** Opening Records to use block **

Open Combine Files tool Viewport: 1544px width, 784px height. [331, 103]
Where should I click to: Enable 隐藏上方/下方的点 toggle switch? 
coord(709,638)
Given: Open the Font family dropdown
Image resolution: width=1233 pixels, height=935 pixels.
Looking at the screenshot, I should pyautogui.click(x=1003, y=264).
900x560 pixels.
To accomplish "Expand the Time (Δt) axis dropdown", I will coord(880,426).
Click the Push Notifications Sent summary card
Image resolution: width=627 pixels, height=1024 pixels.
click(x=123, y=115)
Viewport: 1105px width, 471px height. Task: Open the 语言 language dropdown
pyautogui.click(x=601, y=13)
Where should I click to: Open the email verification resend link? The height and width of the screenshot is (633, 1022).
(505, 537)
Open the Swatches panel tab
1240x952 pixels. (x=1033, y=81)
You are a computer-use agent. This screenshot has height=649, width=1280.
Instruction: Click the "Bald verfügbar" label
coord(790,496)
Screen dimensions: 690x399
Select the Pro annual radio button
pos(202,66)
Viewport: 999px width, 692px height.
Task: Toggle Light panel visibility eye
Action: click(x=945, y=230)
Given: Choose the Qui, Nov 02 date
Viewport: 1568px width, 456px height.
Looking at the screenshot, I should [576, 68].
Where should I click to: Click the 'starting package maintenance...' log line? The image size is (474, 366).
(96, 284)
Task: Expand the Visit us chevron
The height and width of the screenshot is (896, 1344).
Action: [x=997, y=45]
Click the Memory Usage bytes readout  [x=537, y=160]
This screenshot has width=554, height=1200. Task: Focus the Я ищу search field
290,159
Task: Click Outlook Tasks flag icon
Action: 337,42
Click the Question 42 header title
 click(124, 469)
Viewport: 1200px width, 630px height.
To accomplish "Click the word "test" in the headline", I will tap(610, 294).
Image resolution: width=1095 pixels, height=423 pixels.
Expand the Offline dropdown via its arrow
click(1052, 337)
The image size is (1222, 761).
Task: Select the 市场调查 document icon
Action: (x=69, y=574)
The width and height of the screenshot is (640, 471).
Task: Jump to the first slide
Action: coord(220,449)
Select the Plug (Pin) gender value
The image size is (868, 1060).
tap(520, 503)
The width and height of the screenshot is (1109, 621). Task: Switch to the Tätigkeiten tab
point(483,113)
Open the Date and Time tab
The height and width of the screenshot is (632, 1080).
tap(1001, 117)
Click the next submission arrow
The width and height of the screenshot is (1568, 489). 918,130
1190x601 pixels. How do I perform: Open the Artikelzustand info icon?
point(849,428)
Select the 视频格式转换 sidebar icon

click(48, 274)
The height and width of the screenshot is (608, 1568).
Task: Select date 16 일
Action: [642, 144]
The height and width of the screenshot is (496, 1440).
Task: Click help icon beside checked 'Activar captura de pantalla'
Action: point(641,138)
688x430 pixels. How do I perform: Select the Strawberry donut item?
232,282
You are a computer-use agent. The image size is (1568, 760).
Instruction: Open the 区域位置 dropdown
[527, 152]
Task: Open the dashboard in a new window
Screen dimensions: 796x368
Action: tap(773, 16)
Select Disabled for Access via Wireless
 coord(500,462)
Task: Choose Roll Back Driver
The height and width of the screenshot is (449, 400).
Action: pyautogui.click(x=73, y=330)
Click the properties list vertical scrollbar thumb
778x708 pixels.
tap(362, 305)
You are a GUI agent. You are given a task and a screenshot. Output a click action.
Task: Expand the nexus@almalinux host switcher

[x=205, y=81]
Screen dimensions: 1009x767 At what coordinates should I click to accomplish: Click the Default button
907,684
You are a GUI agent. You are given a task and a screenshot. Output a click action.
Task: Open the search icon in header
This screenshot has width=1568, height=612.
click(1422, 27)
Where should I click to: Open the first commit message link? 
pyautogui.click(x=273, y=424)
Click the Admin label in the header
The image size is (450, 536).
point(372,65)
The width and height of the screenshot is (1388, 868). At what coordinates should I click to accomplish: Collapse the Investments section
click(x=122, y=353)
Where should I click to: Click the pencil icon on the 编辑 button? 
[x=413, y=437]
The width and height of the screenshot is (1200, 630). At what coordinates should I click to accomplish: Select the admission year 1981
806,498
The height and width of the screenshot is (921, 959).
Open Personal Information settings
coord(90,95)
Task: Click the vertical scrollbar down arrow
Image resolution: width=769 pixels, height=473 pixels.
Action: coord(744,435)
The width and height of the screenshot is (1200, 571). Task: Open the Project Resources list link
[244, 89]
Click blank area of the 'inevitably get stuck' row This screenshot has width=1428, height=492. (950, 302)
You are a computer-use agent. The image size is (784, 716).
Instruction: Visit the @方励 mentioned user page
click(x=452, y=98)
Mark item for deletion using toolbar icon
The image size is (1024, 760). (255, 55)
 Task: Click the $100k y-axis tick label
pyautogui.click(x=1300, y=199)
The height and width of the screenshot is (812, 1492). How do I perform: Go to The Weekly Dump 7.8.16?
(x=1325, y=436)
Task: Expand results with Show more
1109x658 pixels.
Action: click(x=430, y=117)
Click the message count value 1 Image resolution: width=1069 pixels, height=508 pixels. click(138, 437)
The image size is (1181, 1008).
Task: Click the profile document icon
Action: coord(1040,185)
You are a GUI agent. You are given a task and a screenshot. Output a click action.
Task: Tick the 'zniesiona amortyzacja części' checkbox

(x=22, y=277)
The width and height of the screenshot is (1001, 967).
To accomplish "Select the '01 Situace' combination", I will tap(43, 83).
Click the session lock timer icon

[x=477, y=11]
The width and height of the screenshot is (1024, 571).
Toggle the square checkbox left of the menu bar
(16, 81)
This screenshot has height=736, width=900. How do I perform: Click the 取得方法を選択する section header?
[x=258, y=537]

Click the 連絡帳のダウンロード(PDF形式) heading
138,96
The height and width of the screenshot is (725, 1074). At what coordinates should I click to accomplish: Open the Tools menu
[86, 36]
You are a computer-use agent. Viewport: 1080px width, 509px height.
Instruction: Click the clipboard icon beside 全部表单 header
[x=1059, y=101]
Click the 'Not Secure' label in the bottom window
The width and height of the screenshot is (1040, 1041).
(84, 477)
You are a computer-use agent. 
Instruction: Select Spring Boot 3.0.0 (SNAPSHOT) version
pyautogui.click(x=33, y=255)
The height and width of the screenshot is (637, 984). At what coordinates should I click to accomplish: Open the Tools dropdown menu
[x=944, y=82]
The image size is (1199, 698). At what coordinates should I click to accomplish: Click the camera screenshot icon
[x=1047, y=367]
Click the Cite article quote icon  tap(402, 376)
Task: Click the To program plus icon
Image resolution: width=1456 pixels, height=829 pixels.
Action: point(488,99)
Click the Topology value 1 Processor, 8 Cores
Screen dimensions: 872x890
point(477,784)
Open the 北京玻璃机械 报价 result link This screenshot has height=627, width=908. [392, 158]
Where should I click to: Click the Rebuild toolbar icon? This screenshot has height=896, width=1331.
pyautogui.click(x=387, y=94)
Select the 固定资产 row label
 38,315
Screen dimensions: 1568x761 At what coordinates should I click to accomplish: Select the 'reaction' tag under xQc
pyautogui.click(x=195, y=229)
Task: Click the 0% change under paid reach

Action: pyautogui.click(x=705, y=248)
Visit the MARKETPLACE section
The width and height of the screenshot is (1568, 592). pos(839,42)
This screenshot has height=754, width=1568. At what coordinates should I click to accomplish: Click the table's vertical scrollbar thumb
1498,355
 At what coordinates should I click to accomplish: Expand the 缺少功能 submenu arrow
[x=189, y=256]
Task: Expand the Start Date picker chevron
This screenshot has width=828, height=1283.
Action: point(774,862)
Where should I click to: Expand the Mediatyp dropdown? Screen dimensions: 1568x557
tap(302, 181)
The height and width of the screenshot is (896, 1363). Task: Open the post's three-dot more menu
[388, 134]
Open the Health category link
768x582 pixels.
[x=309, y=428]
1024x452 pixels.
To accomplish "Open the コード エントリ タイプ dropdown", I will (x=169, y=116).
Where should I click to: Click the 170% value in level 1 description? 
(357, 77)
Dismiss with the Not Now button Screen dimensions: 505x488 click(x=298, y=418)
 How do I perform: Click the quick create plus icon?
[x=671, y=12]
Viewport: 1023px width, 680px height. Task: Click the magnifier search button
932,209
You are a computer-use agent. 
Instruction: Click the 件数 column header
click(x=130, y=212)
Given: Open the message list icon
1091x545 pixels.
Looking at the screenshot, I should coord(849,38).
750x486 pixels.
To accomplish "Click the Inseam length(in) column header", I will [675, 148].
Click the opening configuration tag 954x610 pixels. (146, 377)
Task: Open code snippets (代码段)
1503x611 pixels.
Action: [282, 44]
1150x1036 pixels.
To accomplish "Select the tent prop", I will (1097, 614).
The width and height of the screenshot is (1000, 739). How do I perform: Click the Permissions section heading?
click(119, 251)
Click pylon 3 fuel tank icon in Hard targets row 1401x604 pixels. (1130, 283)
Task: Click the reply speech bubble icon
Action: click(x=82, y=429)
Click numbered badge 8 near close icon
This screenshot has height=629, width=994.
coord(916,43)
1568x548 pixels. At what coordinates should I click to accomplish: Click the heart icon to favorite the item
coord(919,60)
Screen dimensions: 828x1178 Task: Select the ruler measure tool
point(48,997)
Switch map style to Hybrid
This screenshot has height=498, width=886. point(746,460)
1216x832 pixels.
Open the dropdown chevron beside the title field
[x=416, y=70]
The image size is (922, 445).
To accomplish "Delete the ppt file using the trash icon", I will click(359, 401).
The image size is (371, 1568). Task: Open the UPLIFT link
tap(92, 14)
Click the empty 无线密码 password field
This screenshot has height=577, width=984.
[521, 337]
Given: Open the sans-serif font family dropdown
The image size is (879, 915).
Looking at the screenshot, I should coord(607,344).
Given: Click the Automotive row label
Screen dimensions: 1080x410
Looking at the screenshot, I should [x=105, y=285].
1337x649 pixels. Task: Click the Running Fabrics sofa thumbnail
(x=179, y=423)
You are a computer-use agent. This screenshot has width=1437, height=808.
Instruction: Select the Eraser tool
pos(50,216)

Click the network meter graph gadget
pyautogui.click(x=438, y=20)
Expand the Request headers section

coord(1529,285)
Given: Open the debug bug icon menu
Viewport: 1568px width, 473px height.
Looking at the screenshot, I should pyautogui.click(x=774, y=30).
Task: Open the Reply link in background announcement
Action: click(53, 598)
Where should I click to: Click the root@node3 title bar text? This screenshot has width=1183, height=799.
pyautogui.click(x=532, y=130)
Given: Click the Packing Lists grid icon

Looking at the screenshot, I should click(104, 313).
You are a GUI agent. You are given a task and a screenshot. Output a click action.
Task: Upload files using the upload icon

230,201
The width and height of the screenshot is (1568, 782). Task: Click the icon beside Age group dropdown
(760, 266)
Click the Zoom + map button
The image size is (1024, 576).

** Closing Records to use block **

Problem to work on: Count the lines of the listing that contain the word "family", and give only the number.

Response to this task: 2